Nothing like McDonald's at almost 10pm to make you reach for the Prilosec.
And, luckily for us....that night at McDonald's? 
"Dress Like a Whore Night"
Every young....ahem....woman in the joint that night was totally doing the hoochie mama look.  So naturally, Kim and I felt like we needed have a private fashion review.

"Okay," I said...."the blonde girl is about one Big Mac away from being too fat for that outfit."
"Forget that," Kim said, "she's too big for it now.  You can see her rolls through the mesh around her mid-section."
"And how about the girl with the ponytail?  Think that skirt is a tad short?"
"Oh puh-leeze.  You are totally looking at her boots!  You didn't notice anything else."

I hate it when your wife knows your particular fetish.  You can't get away with anything.  So back we go to CVS to pick up Kim's prescription.  We go in, pick it up, we're out...and we're back home.  Uh....no.  Kim goes over to the pharmacy, and then finds me perusing the magazine section.

"I feel so bad for the pharmacist," Kim says.
"Why come?"
"Because some woman who's getting her prescription filled has an entire cart full of merchandise and its going to take forever to ring up her stuff.  And other people are waiting for their prescription."

Well, never one to want to miss an opportunity to miss a potential journal entry, I decide to mosey on over for the show.  I was glad I did.  Right as I walk up......here's what happens.  A man is standing next to the woman, who is STILL being checked out.

"WHY," the man is saying, "can't this woman be checked out up front?  There are people here that need their prescriptions.  This is ridiculous!"
"Who do you think you are?" the woman asks.  "You've got a lot of nerve, PUNK!
I have every right to be here."
"My brother is waiting for his medication and I have to wait for this woman to make purchases that she could be making up at the front!  My brother is in pain!!"
"If you keep raising your voice," the woman replies, "I am going to make a citizen's arrest!"
"For what?"
"I'll find something to tell the police.  Now get out of my face!"
"I am not moving!  I am staying on this piece of carpet until I get my prescription!"

I look at Kim.
"Are we in the fucking Twilight Zone?  The fight at the hospital, the guy driving over the curb....the hoochies....and now this?  Wow!"

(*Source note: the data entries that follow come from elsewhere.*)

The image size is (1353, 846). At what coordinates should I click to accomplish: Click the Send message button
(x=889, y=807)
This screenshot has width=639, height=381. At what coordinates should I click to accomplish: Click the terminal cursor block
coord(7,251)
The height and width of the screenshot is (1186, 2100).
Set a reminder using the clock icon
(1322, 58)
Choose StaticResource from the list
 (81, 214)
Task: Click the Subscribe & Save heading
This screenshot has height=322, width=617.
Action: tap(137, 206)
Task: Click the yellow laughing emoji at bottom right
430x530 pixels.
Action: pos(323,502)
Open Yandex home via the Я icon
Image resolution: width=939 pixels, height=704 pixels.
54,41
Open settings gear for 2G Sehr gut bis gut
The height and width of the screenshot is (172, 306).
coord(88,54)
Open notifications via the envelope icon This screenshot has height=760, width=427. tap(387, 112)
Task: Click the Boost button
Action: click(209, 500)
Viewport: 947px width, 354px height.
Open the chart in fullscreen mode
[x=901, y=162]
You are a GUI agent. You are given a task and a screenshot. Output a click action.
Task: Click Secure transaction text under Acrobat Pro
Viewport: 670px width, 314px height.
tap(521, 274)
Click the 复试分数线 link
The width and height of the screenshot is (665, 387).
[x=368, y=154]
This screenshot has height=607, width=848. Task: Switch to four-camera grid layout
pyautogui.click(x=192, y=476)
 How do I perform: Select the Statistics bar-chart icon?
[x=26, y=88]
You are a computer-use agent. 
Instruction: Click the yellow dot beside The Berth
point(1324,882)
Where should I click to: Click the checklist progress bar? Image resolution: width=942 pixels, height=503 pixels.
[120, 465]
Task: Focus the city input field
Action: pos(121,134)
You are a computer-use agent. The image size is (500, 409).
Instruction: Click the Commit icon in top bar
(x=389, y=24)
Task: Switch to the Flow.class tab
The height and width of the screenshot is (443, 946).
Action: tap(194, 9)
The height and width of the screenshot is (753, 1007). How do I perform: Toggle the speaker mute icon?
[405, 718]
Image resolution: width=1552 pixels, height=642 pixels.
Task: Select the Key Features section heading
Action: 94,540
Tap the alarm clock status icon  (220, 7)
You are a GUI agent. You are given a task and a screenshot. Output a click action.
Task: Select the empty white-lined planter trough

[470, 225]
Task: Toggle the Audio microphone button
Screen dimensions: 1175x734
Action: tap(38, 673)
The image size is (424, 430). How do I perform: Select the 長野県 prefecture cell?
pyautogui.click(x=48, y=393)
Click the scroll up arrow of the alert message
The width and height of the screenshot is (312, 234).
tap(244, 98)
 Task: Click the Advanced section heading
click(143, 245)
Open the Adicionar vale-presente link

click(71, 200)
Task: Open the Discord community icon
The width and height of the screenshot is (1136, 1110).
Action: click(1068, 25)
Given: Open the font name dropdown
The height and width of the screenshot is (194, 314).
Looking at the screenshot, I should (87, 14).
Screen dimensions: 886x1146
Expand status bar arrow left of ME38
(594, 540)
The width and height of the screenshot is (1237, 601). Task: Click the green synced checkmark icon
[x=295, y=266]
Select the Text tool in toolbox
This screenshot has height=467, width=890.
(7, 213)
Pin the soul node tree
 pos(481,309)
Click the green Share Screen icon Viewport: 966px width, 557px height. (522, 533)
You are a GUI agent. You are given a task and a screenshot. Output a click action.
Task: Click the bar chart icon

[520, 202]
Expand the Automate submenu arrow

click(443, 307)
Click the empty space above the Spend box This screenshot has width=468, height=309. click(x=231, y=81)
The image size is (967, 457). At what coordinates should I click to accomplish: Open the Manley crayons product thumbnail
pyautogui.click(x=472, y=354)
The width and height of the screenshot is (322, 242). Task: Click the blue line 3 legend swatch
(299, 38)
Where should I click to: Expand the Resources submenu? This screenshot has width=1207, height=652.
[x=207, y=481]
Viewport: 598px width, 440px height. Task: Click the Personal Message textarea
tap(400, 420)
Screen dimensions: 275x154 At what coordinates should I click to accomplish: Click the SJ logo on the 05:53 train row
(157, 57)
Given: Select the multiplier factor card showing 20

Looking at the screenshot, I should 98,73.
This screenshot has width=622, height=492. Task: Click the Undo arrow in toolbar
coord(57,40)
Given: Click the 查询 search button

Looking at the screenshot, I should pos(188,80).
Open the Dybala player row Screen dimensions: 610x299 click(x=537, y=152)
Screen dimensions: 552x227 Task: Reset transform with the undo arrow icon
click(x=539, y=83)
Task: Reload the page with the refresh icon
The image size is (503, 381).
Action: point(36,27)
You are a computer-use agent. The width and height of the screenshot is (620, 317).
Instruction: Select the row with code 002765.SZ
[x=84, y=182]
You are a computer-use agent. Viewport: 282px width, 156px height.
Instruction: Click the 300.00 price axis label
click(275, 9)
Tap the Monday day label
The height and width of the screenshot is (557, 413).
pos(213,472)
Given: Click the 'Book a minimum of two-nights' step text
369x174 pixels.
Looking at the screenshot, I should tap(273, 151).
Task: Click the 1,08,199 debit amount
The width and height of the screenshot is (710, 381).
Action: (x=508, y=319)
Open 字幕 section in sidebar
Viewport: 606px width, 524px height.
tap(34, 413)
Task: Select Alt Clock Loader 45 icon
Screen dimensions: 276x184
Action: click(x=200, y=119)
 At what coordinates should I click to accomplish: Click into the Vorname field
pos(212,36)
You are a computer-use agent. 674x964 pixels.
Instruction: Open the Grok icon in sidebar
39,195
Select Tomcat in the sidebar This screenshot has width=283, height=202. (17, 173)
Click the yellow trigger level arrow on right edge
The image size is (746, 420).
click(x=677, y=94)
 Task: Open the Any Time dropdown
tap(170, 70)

"You've got a lot of nerve talking to me that way mister!"  the woman is blathering on.  "Let me tell you something...."
She pokes him in the chest.
"AHA!" the man says.  "Now I can have YOU arrested!"
"For what?"
"You struck me!"

It went on and on for a couple more minutes.  It was an amazing spectacle.  Kim finally got her prescription.  We got home and Kellie was happy to see her mom.
(Maybe me too--who knows?)  Grandpa had called NINE TIMES.  You'd have thought that....oh, I dunno....the FIFTH OR SIXTH time he would've got the message.  Not our Hank.  Of course, maybe he was just Rod Serling, calling in.